Sebagai kota yang dijuluki Kota Kuda, Khalisa berharap agar keberadaan delman di Kuningan jangan sampai punah. Karena merupakan ciri khas dari Kabupaten Kuningan itu sendiri.

Sementara itu Kusmadi (63) yang berprofesi sebagai seorang kusir delman, tampak sedang duduk di dalam delmannya yang berwarna pink dengan dipenuhi aneka hiasan bunga dan lampu. Meskipun sudah menghias delmannya semenarik mungkin. Namun, hingga sore hari, Kusmadi masih belum menarik penumpang.

“Pendapatan nggak menentu, susah. Tadi saja berangkat jam 14.00 WIB sampai sekarang belum narik. Kadang pulang ke rumah nggak bawa uang,” tutur Kusmadi.

Kusmadi sendiri sudah berprofesi sebagai kusir delman selama puluhan tahun. Menurut Kusmadi, dulu, delman merupakan transportasi utama masyarakat Kuningan. Setidaknya, di tahun 1980 sampai 2010, ada sekitar ratusan delman transportasi yang ada di Kuningan

“Saya sudah jadi kusir delman dari tahun 1985, sudah 30 tahun lebih jadi kusir, dulu mah bukan kuda hias, tapi kuda tarik. Dulu mah ada banyak delman sampai 400 delman ada. Julukan Kuningan Kota Kuda itu dari situ, karena Kuningan banyak delmannya, lambangnya juga kuda, ” tutur Kusmadi.

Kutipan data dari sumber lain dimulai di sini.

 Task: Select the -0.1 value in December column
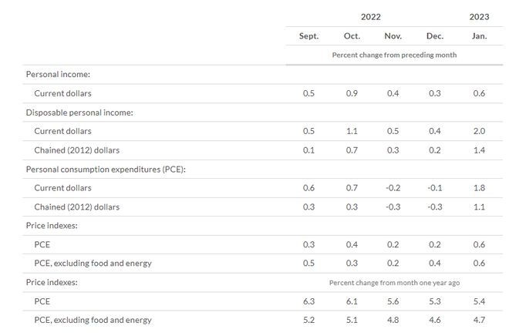click(435, 188)
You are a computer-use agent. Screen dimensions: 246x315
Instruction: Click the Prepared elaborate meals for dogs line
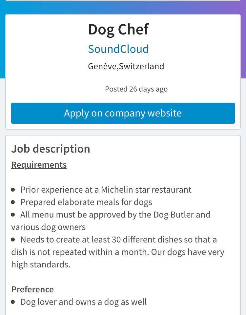[86, 202]
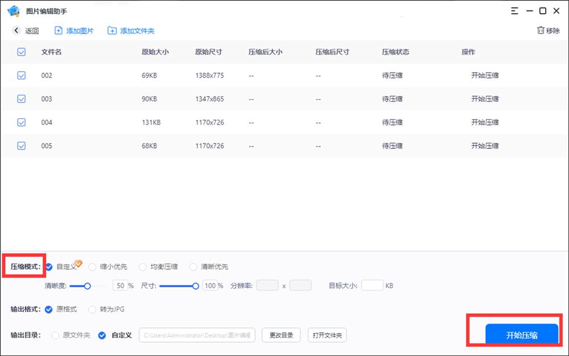The image size is (569, 356).
Task: Click the main 开始压缩 button
Action: [521, 335]
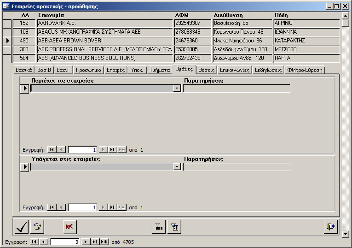The image size is (352, 248).
Task: Click the red delete record icon
Action: tap(70, 227)
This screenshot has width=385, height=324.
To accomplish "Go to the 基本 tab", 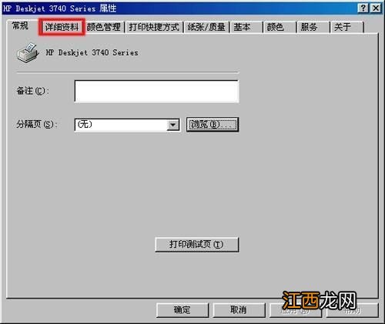I will (246, 27).
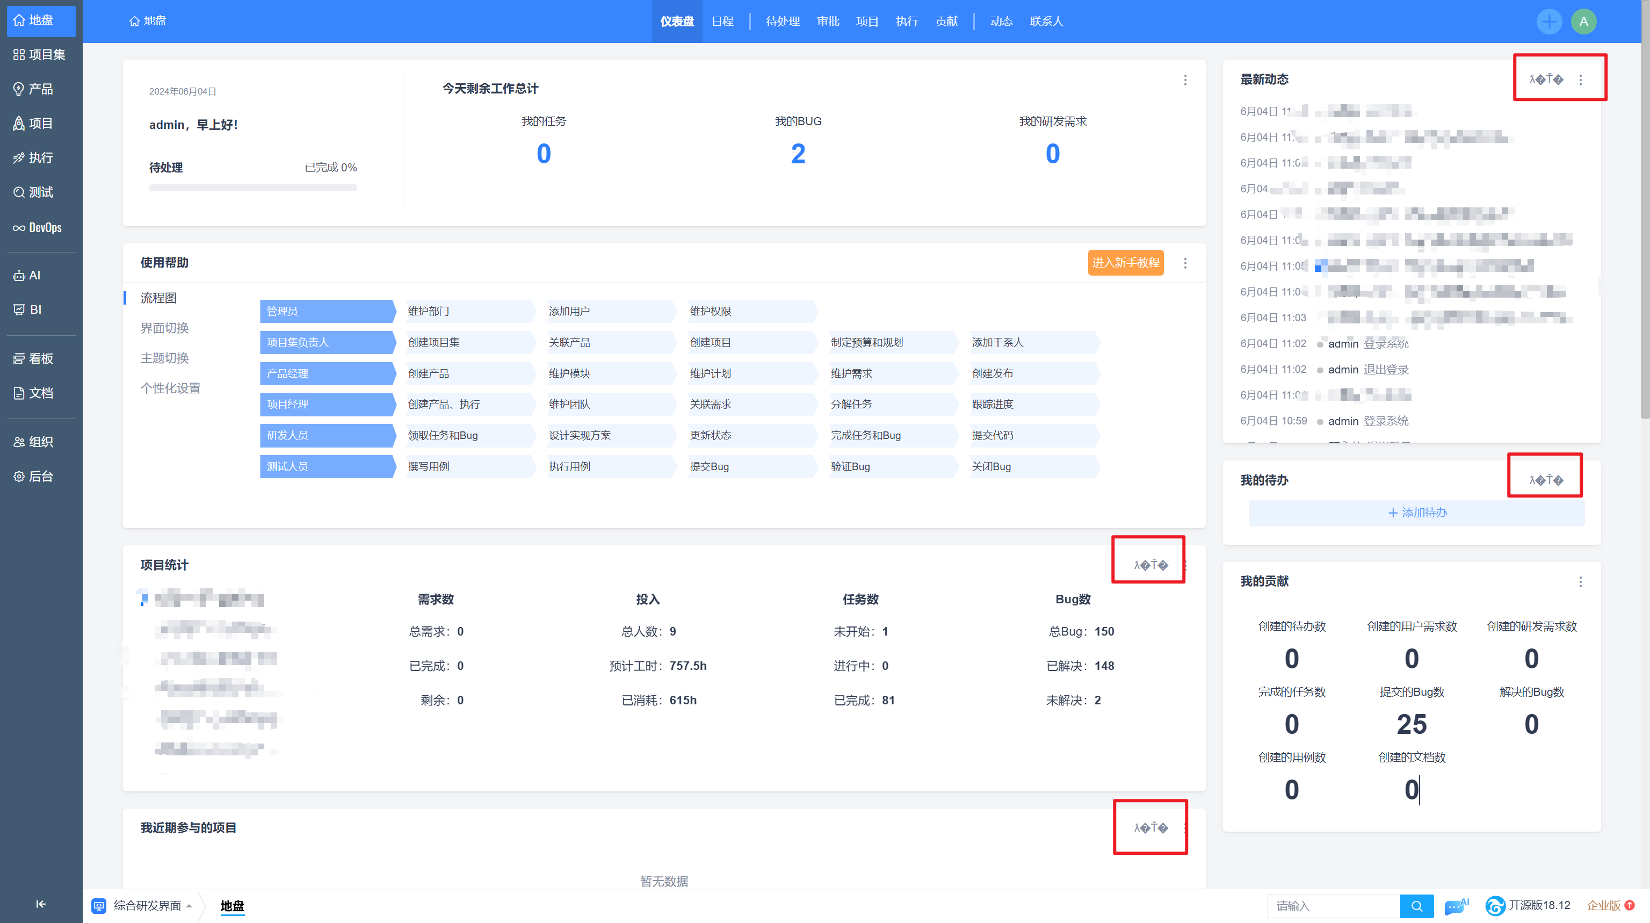Switch to the 待处理 tab
Screen dimensions: 1650x923
(782, 21)
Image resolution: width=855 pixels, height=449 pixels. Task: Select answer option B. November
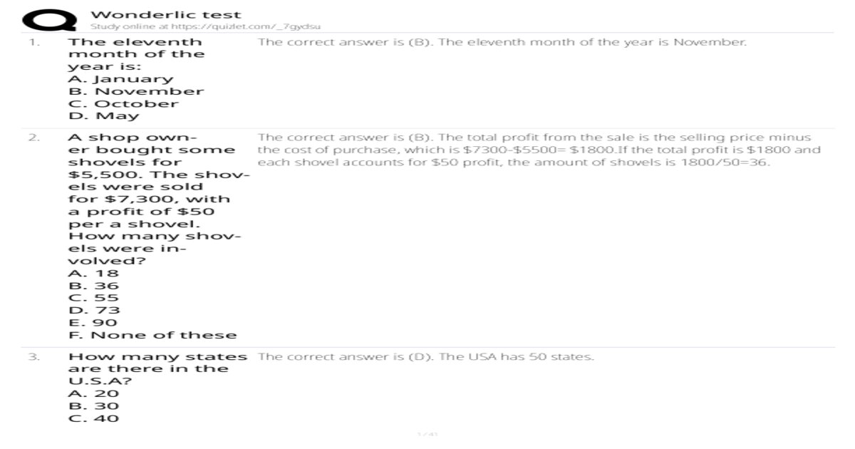(136, 91)
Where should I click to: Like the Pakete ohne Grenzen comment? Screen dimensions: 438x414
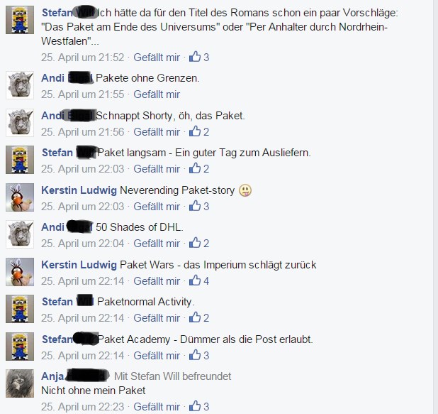click(157, 94)
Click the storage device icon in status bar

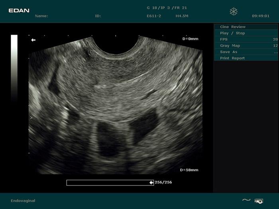click(x=259, y=201)
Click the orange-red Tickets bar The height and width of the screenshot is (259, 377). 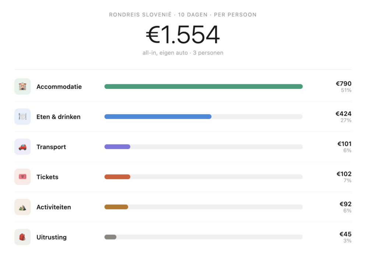click(117, 177)
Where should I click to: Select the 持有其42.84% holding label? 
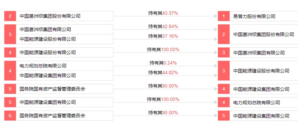point(163,26)
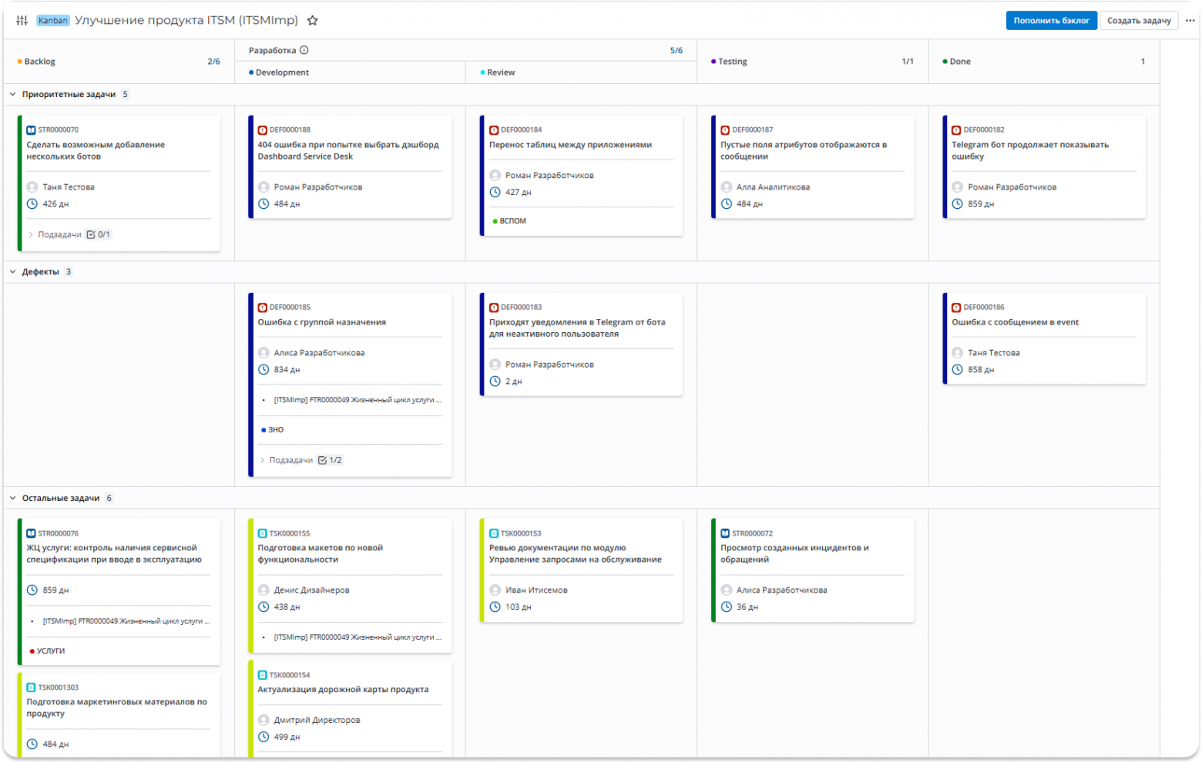Click the Kanban view label

click(x=53, y=21)

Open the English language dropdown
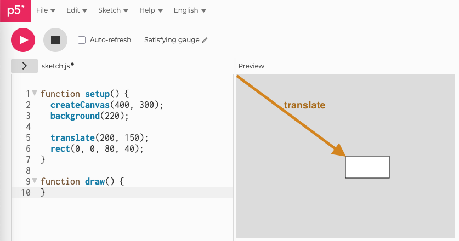pos(189,10)
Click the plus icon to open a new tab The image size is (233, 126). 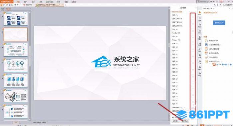tap(66, 5)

Menurut Kusmadi, populasi delman Kuningan lebih banyak dibandingkan dengan becak. Hal ini disebabkan karena kondisi tanah Kuningan yang naik-turun sehingga sulit untuk dilintasi oleh becak.

“Becak nggak ada di Kuningan, jalan Kuningan tuh naik turun. Becak mah nggak bakal kuat, tapi kuda kuat,” tutur Kusmadi.

Tidak seperti sekarang, dulu, meskipun delman tidak dihiasi sama sekali. Namun, delman Kusmadi sering menarik penumpang. Dalam sehari, Kusmadi bisa mengantar puluhan penumpang. Kala itu, untuk sekali naik delman, Kusmadi memasang tarif sekitar Rp 250.

“Harganya cuman Rp 250, cuman penumpangnya banyak, sehari bisa sampai 50 penumpang. Nganternya jauh-jauh. Kalau ke sebelah barat bisa ke Karangwangi, Lengkong, Kalau sebelum beratnya bisa sampai Babakan, Cigaduh. Kalau sebelah selatan yang bisa sampai Cilimus. Itu tahun 1980-an, angkot masih belum ada,” tutur Kusmadi.

Namun, semenjak Alun-alun Kuningan mulai direvitalisasi dan dijadikan taman kota, ditambah dengan hadirnya transportasi modern. Perlahan, Kusnadi mengalami penurunan pendapatan.